◆ Segmento del documento
--

Nessuno spettatore (me incluso) è riuscito a proferire parola, ammutolito dinnanzi alla brutalità di quest’opera – politica prima ancora che cinematografica – realizzata da quattro registi israeliani e palestinesi, uniti in un racconto d’inchiesta di enorme coraggio nel mostruoso panorama della guerra israelo-palestinese, che nella violentissima escalation di questi ultimi due anni ha scritto nuove pagine inondate dal sangue di centinaia di migliaia di vittime.

Un dramma, quello raccontato da “No Other Land”, che nel corso di quest’anno ha spaccato l’opinione pubblica, creando un vero e proprio caso mediatico oltre che politico e culturale.
Da una parte, il plauso di numerose città e festival in tutto il mondo, persino in aree dove è stato sottoposto ad una vera e propria censura (gli
Stati Uniti d’America, la Nazione in cui nessun distributore si è fatto avanti per acquisire la pellicola); dall’altra, la furiosa replica da parte di Israele e dei suoi sostenitori in tutto il mondo, i quali si sono scagliati con veemenza contro il film e i suoi registi, con accuse infamanti e una martellante opera di hasbara [1] denigratoria.

--

◆ Dati mostrati

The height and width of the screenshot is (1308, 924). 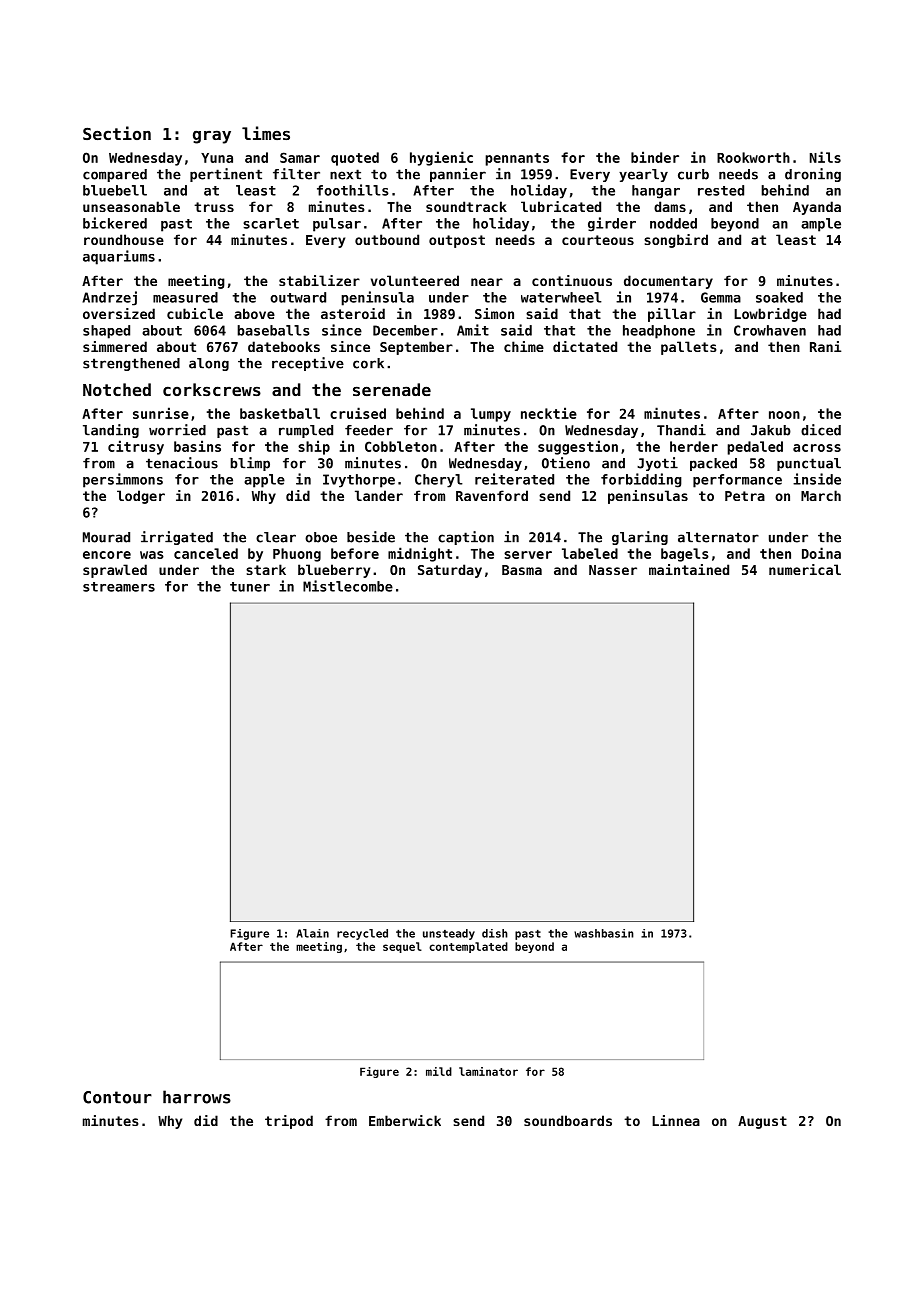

--

◆ Requisiti
Estrai alla lettera dal segmento del documento sopra tutto il passo che va da "Un dramma, quello" fino a "politico e culturale.", estremi compresi.

◆ Output atteso
Un dramma, quello raccontato da “No Other Land”, che nel corso di quest’anno ha spaccato l’opinione pubblica, creando un vero e proprio caso mediatico oltre che politico e culturale.